§ WHAT IS REQUIRED
Please turn the entries below into a Markdown table with the columns Row and Entry, numbering each line in order and leaving out blank lines.

--------

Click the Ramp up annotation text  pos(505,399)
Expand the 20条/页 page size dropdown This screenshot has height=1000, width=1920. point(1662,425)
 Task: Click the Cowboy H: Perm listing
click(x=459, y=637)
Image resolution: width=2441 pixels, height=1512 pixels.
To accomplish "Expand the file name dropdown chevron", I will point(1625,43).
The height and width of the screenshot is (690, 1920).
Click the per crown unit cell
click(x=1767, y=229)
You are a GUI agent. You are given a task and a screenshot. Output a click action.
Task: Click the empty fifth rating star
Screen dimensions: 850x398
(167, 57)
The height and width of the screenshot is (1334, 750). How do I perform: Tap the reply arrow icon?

--------

§ EXERCISE ANSWER
| Row | Entry |
|---|---|
| 1 | Click the Ramp up annotation text  pos(505,399) |
| 2 | Expand the 20条/页 page size dropdown This screenshot has height=1000, width=1920. point(1662,425) |
| 3 |  Task: Click the Cowboy H: Perm listing |
| 4 | click(x=459, y=637) |
| 5 | Image resolution: width=2441 pixels, height=1512 pixels. |
| 6 | To accomplish "Expand the file name dropdown chevron", I will point(1625,43). |
| 7 | The height and width of the screenshot is (690, 1920). |
| 8 | Click the per crown unit cell |
| 9 | click(x=1767, y=229) |
| 10 | You are a GUI agent. You are given a task and a screenshot. Output a click action. |
| 11 | Task: Click the empty fifth rating star |
| 12 | Screen dimensions: 850x398 |
| 13 | (167, 57) |
| 14 | The height and width of the screenshot is (1334, 750). How do I perform: Tap the reply arrow icon? |